--- Data supplied Enclosed Below ---
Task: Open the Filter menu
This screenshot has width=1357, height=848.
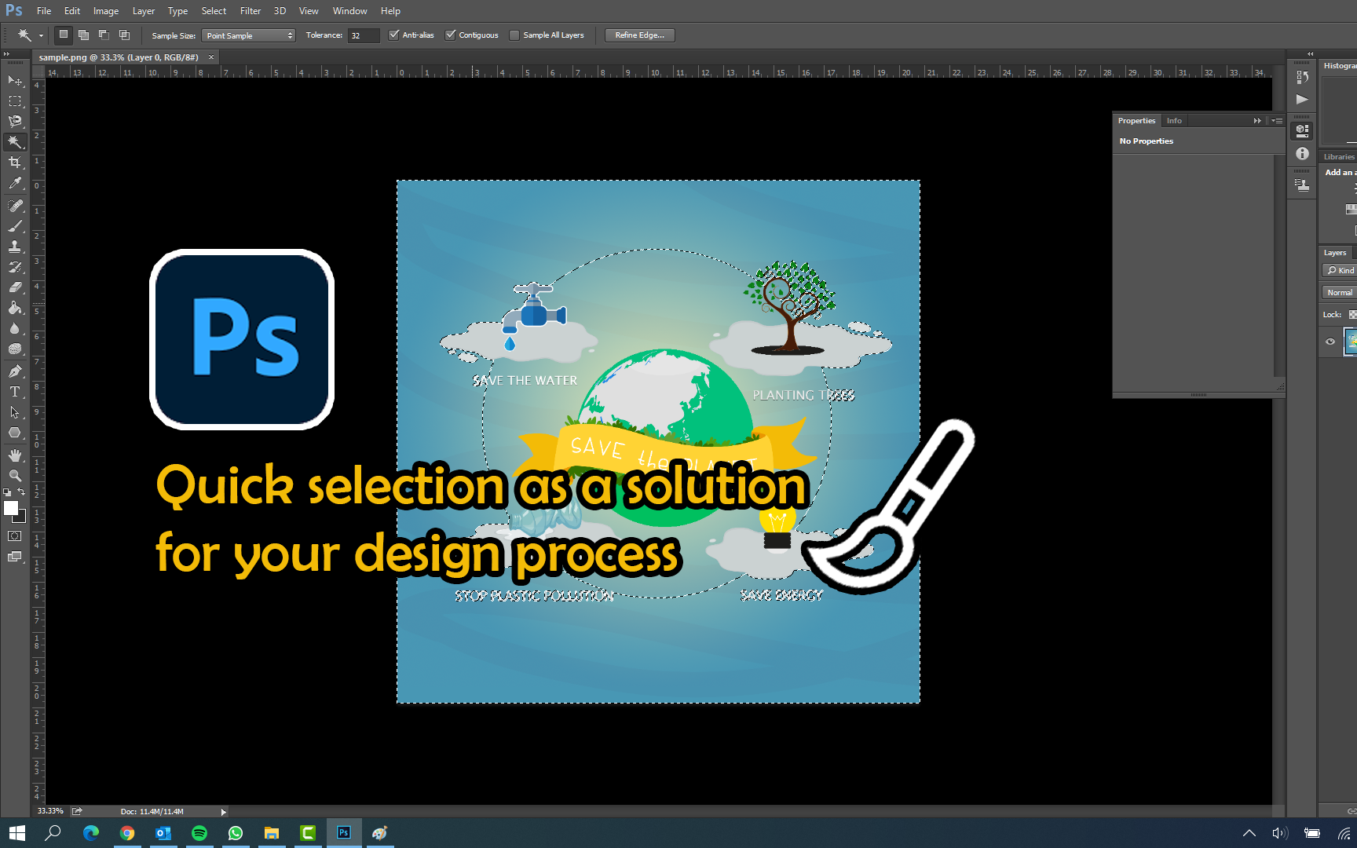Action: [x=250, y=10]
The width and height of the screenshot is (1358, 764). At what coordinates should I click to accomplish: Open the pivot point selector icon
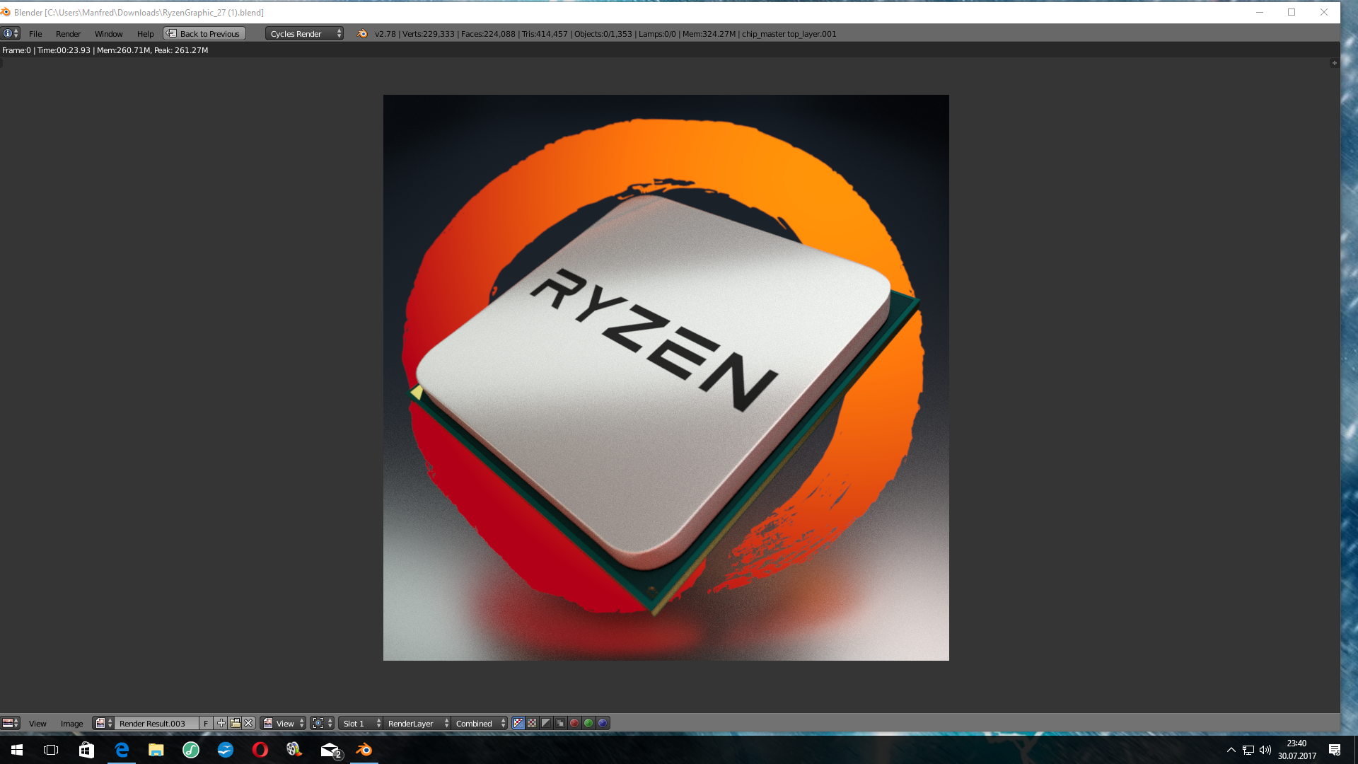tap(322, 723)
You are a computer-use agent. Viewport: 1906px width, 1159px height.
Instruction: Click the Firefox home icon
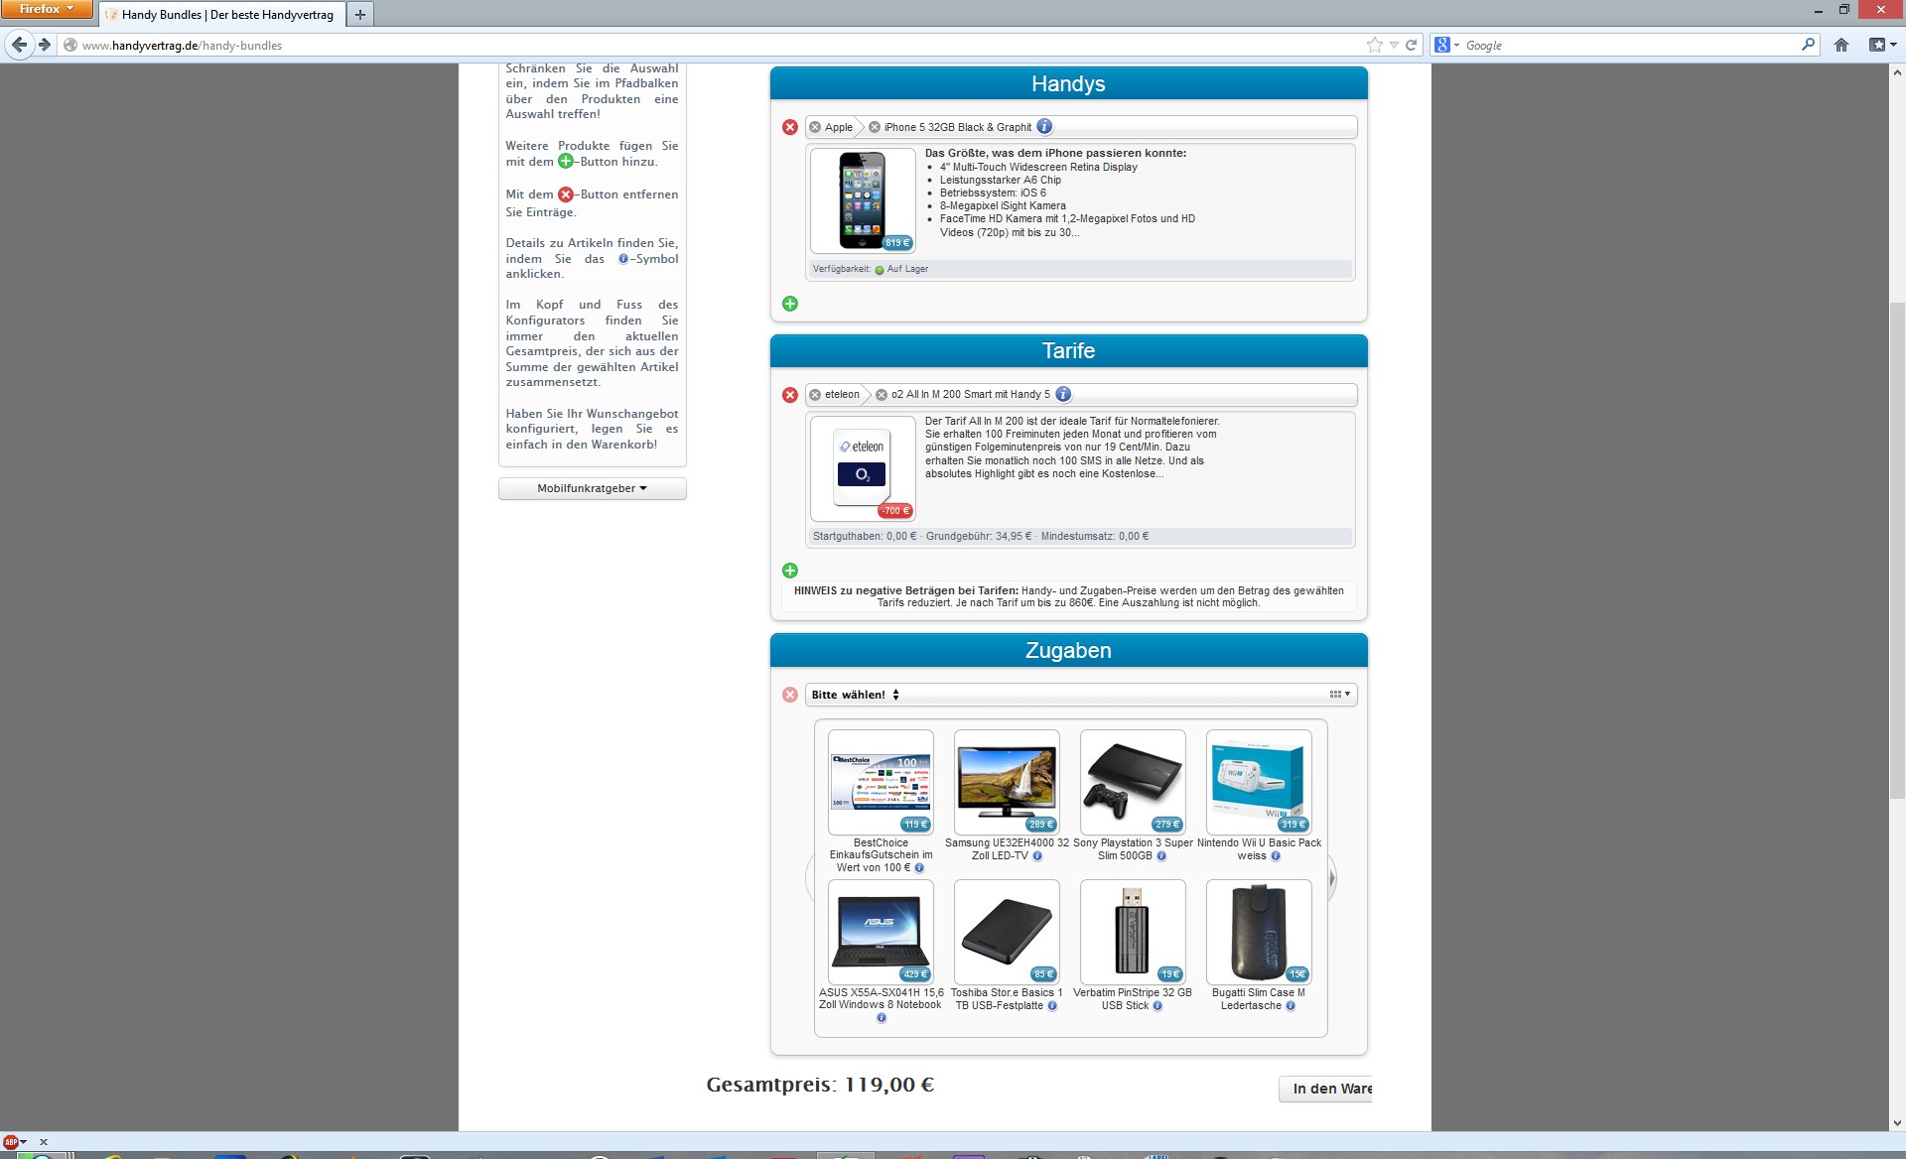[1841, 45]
--- End of Enclosed Data supplied ---
» **Task item**
Copy all of the data above exactly. Leave out every picture.

» **Exercise response**
Task: Open the Filter menu
This screenshot has width=1357, height=848.
Action: [x=250, y=10]
The width and height of the screenshot is (1358, 764). At what coordinates should I click to accomplish: Open the pivot point selector icon
tap(322, 723)
You are a computer-use agent. Viewport: 1906px width, 1159px height.
Instruction: Click the Firefox home icon
[1841, 45]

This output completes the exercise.